I am thinking of running it concurrent to the old style HDD in there (or at least until I can order a second one and have a dual boot SSD setup).

-eric

On May 23, 2018, at 2:47 PM, Stephen Partington wrote:

> I have dealt with latitudes for a while. The NVIDIA systems worked great with hybrid graphics (thanks to bumblebee!) but the one i had with a radeon GPU lost its gourd any time i tried to use the AMD GPU. I think the drivers are just better for nvidia in this regard.
>
> Makes em want to dual boot linux on my laptop again....
>
>
> On Wed, May 23, 2018 at 2:13 PM, Matt Graham <> wrote:
> On 2018-05-23 10:22, Jerry Snitselaar wrote:
> On Mon May 21 18, Stephen Partington wrote:
> I have found that intel/AMD hybrid laptop combinations are a real pita
> to work with and get all of your hardware running. [...] Intel has
> embraced Linux pretty well of late so aside from hybrid soft raid it
> all works.
> Intel has one of the largest kernel teams of any company right
> now. They do a pretty good job at getting support for their hardware
> into the kernel as quickly as possible
>
> https://wiki.archlinux.org/index.php/hybrid_graphics says the hybrid graphics parts should be doable. At least that's what I thought you meant when you said "intel/AMD hybrid". There are also a lot of references to fooling with various settings ("AHCI mode in the BIOS") to get a spinny-disk + M.2 setup (hybrid soft RAID?) recognized properly.
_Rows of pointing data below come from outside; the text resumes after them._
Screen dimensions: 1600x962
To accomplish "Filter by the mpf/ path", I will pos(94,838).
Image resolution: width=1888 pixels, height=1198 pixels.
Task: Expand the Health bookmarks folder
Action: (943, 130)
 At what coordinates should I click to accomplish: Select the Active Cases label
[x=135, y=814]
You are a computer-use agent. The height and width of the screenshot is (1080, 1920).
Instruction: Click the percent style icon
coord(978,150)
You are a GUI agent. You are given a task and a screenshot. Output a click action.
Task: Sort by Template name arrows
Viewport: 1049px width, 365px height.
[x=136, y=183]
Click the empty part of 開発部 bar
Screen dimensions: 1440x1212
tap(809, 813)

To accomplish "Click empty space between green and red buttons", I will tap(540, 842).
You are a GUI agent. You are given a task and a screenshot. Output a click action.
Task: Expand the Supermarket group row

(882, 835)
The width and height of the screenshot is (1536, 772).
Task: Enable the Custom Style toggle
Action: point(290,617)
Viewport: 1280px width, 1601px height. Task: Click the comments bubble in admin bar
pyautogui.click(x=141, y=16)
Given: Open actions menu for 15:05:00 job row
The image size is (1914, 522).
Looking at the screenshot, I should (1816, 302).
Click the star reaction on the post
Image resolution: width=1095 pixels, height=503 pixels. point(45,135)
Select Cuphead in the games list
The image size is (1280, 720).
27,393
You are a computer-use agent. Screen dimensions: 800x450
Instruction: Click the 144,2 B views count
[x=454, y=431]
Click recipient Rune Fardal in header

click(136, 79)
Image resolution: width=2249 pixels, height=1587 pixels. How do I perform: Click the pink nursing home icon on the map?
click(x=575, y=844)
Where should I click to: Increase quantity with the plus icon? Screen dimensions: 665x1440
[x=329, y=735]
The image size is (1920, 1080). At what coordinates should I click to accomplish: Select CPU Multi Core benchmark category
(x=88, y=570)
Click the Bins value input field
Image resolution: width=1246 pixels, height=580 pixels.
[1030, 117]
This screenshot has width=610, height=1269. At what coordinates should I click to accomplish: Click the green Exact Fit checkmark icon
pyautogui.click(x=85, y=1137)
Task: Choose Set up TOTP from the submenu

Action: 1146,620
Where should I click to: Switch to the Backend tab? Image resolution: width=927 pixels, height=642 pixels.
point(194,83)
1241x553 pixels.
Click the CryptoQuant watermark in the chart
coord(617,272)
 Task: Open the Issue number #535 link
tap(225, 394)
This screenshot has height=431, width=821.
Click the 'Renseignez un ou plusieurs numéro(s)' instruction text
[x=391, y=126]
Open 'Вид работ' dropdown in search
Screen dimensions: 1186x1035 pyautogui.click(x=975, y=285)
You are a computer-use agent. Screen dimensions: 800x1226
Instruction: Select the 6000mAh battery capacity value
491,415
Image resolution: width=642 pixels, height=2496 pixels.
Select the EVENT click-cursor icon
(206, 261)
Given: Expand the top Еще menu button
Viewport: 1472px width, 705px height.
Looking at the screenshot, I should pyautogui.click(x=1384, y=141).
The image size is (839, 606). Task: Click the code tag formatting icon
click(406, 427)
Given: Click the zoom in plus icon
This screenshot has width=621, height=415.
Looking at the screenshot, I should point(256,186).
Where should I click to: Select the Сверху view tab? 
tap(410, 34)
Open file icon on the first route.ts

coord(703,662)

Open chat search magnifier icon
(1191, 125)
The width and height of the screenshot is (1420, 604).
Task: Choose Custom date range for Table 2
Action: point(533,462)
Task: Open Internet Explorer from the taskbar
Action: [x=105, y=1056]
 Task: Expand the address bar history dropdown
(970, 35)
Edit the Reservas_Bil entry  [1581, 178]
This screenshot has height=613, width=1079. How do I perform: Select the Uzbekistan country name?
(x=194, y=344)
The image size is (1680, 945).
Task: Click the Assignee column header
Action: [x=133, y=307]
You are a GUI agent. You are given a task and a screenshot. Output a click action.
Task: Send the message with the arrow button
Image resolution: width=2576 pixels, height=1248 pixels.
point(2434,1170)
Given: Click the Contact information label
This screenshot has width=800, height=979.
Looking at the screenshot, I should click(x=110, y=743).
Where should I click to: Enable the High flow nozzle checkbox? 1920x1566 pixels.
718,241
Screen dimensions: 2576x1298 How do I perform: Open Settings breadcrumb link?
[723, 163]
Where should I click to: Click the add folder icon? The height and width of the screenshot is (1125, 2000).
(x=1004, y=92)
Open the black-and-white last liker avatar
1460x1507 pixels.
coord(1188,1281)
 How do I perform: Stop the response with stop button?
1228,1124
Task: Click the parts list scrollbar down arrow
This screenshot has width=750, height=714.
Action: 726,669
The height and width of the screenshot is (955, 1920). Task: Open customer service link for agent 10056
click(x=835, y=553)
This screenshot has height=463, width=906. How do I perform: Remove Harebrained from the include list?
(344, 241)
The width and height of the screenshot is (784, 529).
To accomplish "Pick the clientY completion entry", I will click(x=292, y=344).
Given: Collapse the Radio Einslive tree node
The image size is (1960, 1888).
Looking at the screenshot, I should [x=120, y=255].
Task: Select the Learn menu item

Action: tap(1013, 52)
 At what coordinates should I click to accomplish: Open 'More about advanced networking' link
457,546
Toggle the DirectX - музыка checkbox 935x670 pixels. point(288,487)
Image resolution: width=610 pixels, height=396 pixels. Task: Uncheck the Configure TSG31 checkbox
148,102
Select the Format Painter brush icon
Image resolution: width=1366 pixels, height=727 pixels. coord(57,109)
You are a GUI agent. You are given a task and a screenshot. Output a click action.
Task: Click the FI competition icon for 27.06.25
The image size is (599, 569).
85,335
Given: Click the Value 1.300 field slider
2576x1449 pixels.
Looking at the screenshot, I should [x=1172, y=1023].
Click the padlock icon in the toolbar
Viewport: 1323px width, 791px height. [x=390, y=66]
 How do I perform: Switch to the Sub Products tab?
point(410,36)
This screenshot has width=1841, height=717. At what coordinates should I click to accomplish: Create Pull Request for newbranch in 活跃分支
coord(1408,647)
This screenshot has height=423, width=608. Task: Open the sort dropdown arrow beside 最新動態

I don't know for sure though, never tried to install anything on one of these.
>
> Any idea what Dell systems you were having trouble with?
>
> Yeah, we had many poweredge machines, and only one of them ever had any real trouble with Linux. I think its hardware was flaky. For every other machine, just install, configure, and it ran until the {disk, fan, CPU, NIC} pooped out.